Le métal jaune a été le grand bénéficiaire de la débâcle boursière cette semaine, intervenue sur fond d’inquiétudes croissantes sur la vigueur de l’économie américaine.
Le cours de l’once d’or a bondi de plus de 70 dollars en deux jours, grimpant hier à un nouveau sommet historique, au-delà de 1 870 dollars, alors que les investisseurs se tournaient vers le métal jaune, actif physique qui n’est adossé à aucun émetteur.
Depuis début juillet, l’or a vu son prix bondir de 20 %, et selon les experts, le métal précieux devrait continuer de voler de record en record.
« Cela a toujours été la grande force de l’or de représenter une réserve de valeur idéale dans les moments difficiles, et en ce moment il y a un parfait cocktail pour le soutenir », a commenté Austin Kiddle, analyste du courtier spécialisé britannique Sharps Pixley.
Ainsi, si la possibilité d’un retour en récession de l’économie aux États-Unis comme en zone euro effraie les opérateurs, les inquiétudes sur les dettes souveraines européennes continuent également de hanter les marchés, que le sommet franco-allemand de mardi a échoué à rasséréner.
« Il y a un sentiment d’incapacité des dirigeants politiques européens à agir face à la crise, sinon en adoptant des expédients à court terme », a indiqué à l’AFP M. Kiddle.
« On pourrait faire face à un automne agité sur le front de la zone euro, alors que certaines nouvelles mesures des plans de sauvetage (aux pays en difficulté, NDLR) doivent être discutées par les Parlements nationaux », renchérissait Jochen Hitzfeld, expert de la banque UniCredit.

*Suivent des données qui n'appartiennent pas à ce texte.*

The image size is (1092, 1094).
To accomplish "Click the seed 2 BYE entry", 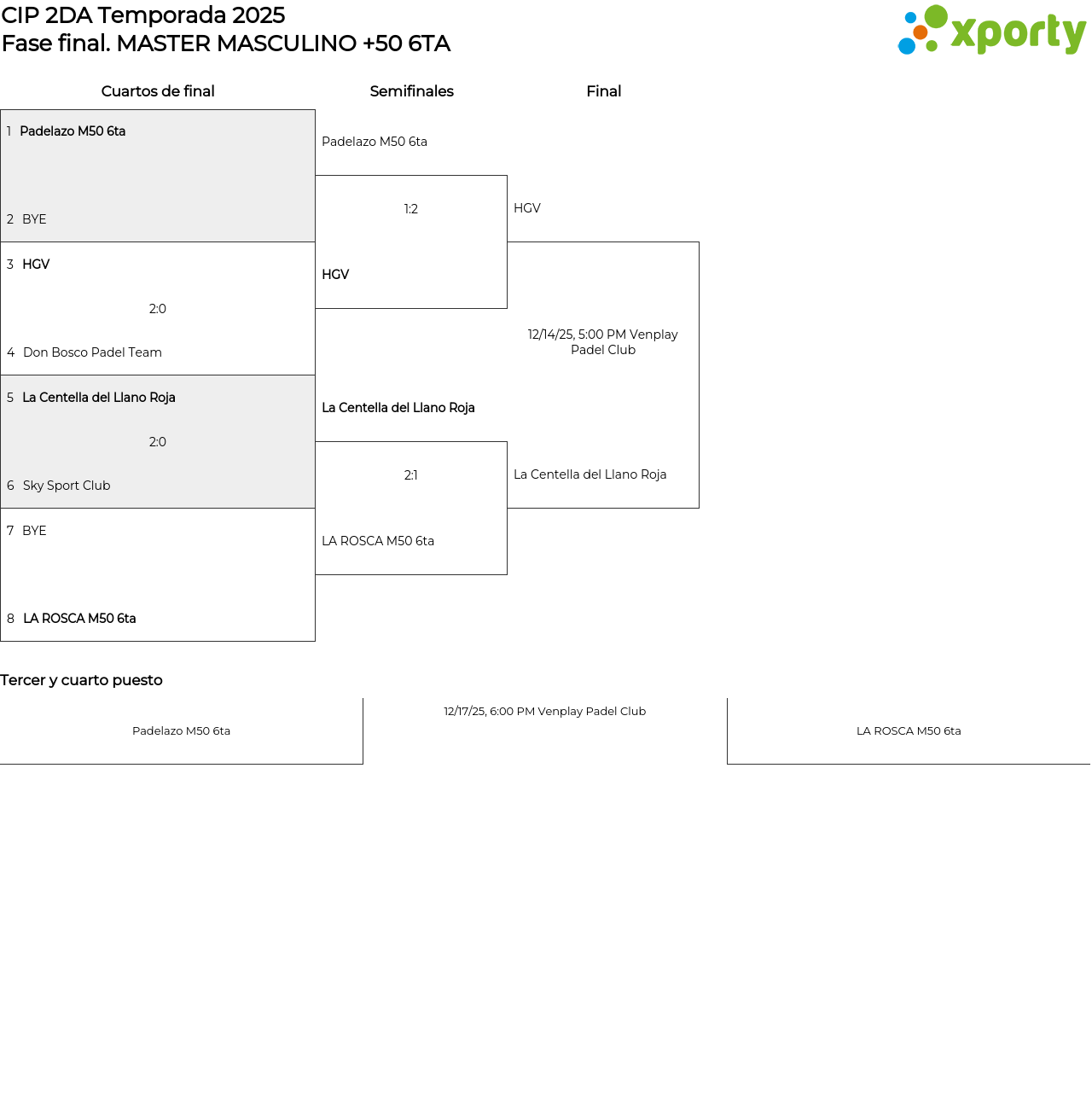I will click(x=34, y=219).
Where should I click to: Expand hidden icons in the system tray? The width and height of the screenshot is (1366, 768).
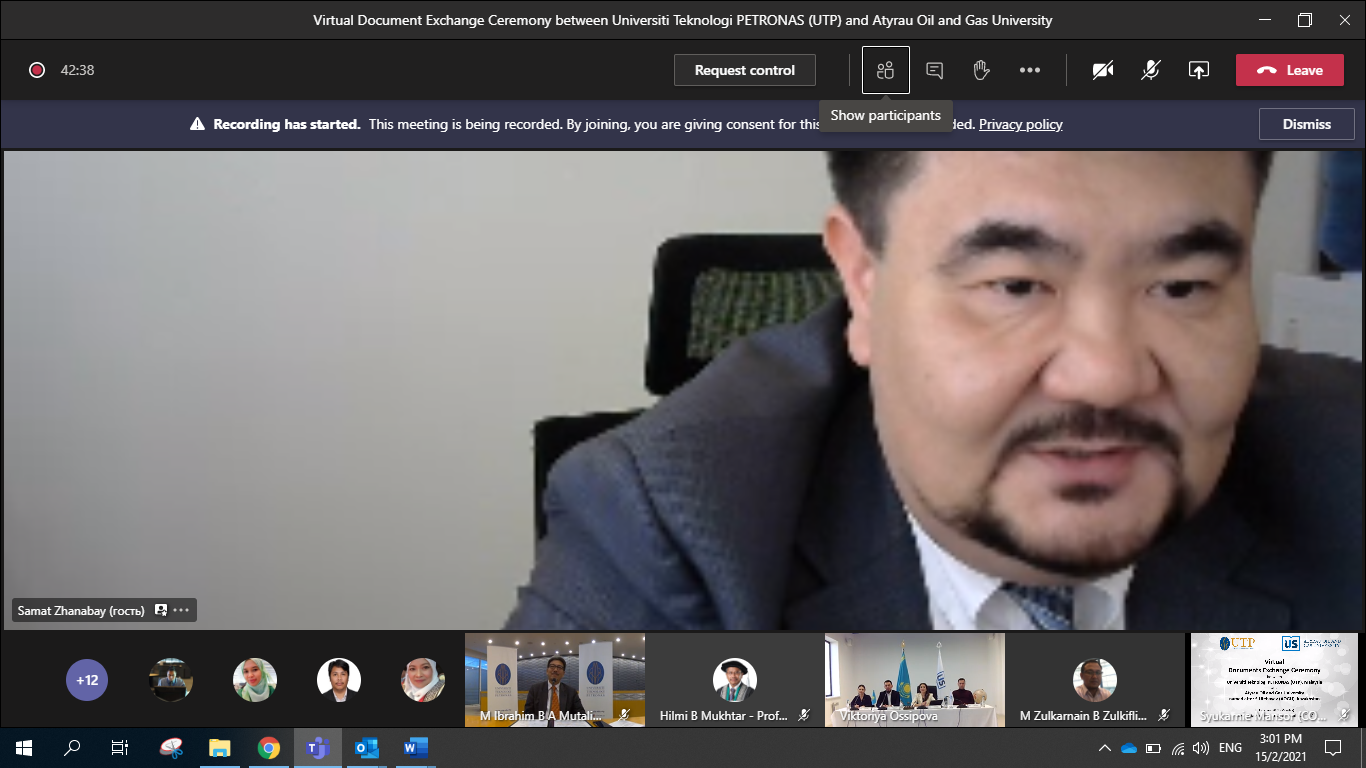pos(1104,747)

Dans ce contexte, « la rapide accélération de la demande d’investissement » dans l’or, notamment via les ETF – des instruments boursiers adossés à des stocks physiques de métal –, et un regain d’achats par les banques centrales devraient « pousser les cours à des niveaux inédits », a avancé Suki Cooper, analyste de Barclays Capital.